La protagonista è Melissa, detta Sissy, una sedicenne sensibile, che deve fare i conti con il presunto suicidio della sorella Denise. Presunto perché non è disposta a credere nemmeno per un istante che una ragazza tanto perfetta e solare abbia potuto darsi la morte sui binari del treno. Un’idea che, però, non condivide né con i genitori affranti né con la polizia che ha chiuso il caso e, pertanto, assume quella dimensione claustrofobica, ossessiva e ambigua che caratterizza il mondo adolescenziale, includendo il fatto critico di sentirsi soli e incompresi.

Io sono quella ‘intellettuale’, che legge Emily Bronte, William Blake e Baudelaire. Quella che ama la storia medievale e l’arte gotica, e sogna di vivere a Parigi, magari lavorando in una bouquiniste, quelle bancarelle di libri che si affacciano sulla Senna.

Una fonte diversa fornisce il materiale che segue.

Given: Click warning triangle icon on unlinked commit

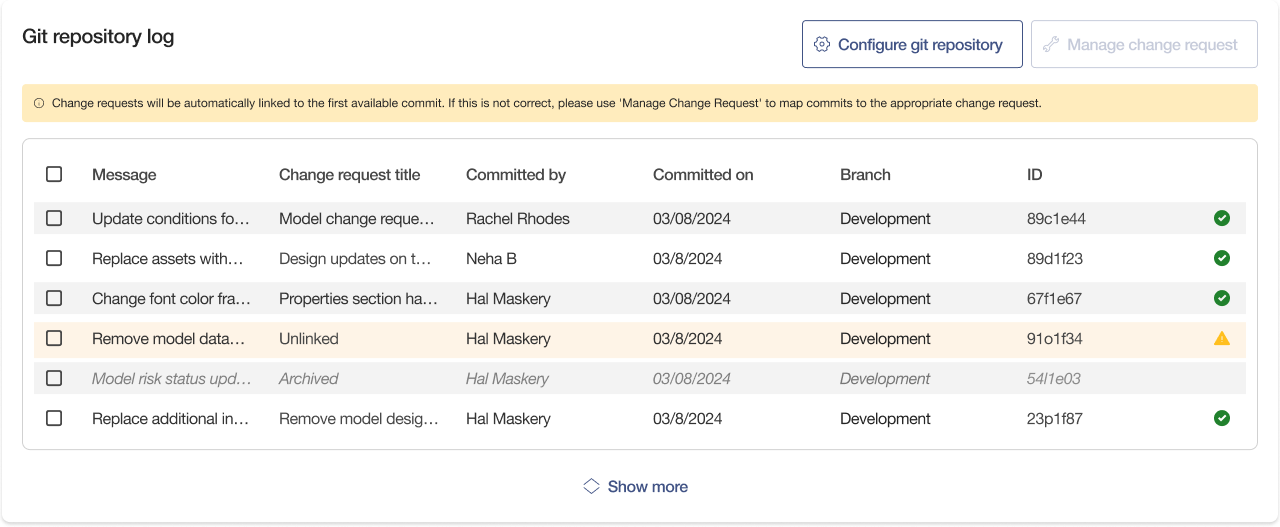Looking at the screenshot, I should click(x=1221, y=338).
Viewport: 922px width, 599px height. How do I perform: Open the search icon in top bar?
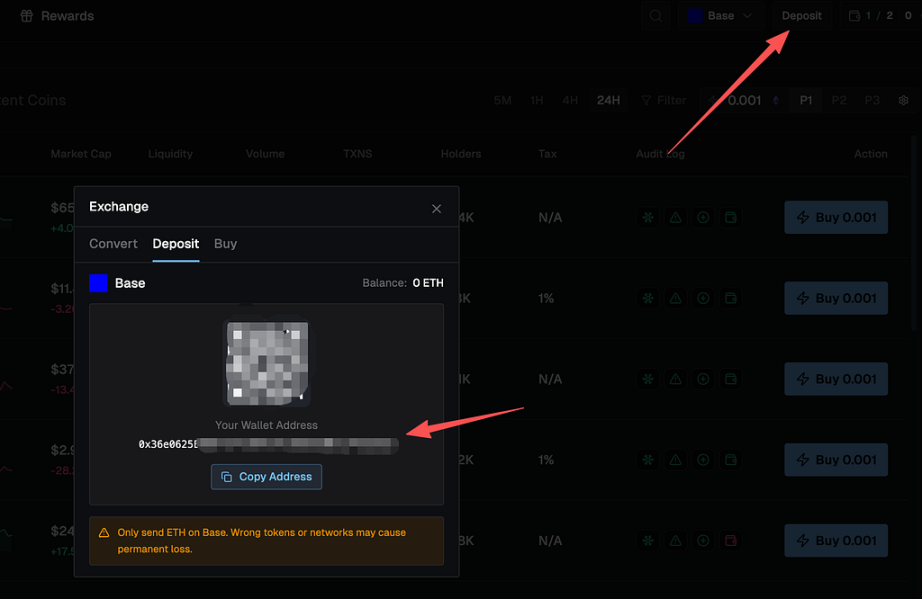pos(656,16)
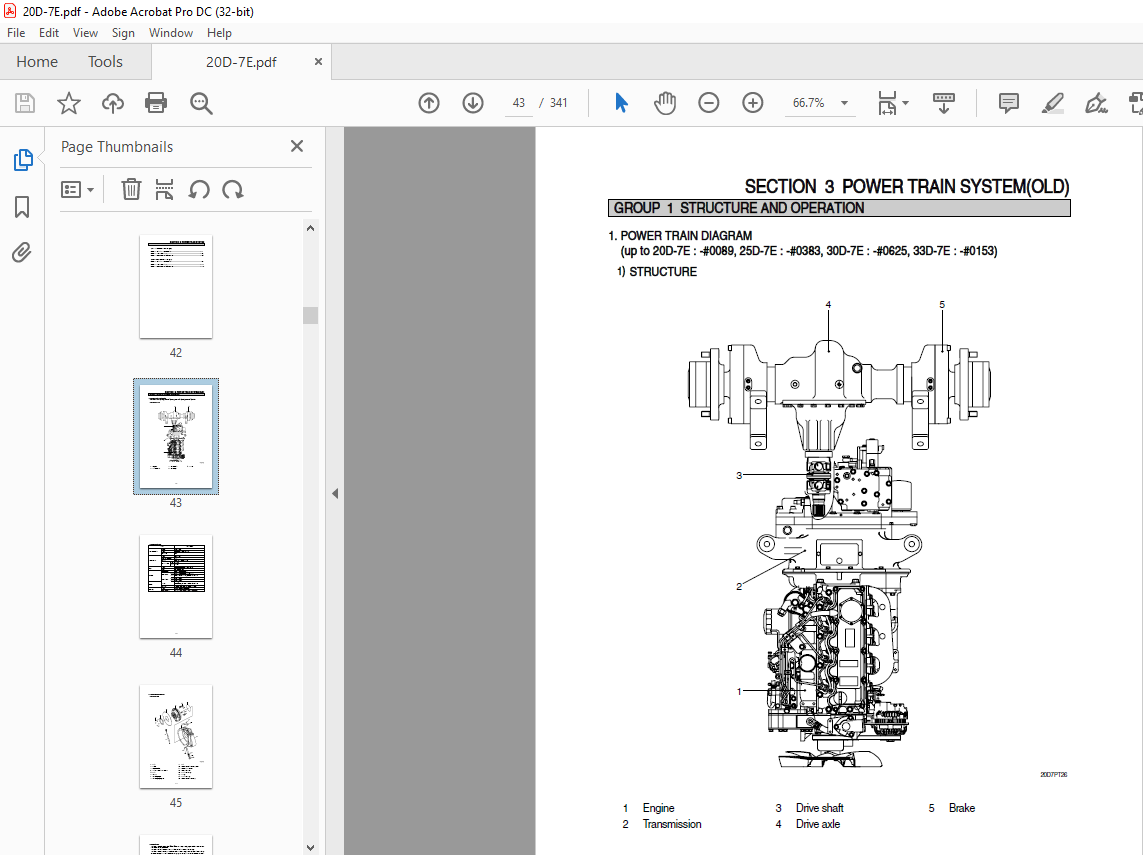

Una ragazza che in un punto critico del suo arco di trasformazione nel romanzo, compie un gesto chiave, simbolicamente drammatico: getta nella spazzatura i peluche che hanno alimentato i sogni dell’infanzia. Resto immobile per un momento, fissando il sacco trasparente che si confonde con la spazzatura intorno. Dal loro involucro i pupazzi sembrano lanciarmi occhiate disperate e deluse. (…) La Sissy di un tempo non c’è più. Ora c’è solo il vuoto. 

Diversamente da Il mistero dei bambini d’ombra, in cui il mondo narrativo ruotava attorno a Stonebridge e agli Anni Ottanta, l’autore ha scelto luoghi impervi ma sardi, perfetti per immergere i suoi adolescenti contemporanei proprio in un vuoto pneumatico, dai toni dark. Saruxi in sardo significa ‘la croce’. Forse è proprio qui il segreto di tutto questo dolore. È un paese condannato dal suo stesso nome. Portiamo tutti una croce.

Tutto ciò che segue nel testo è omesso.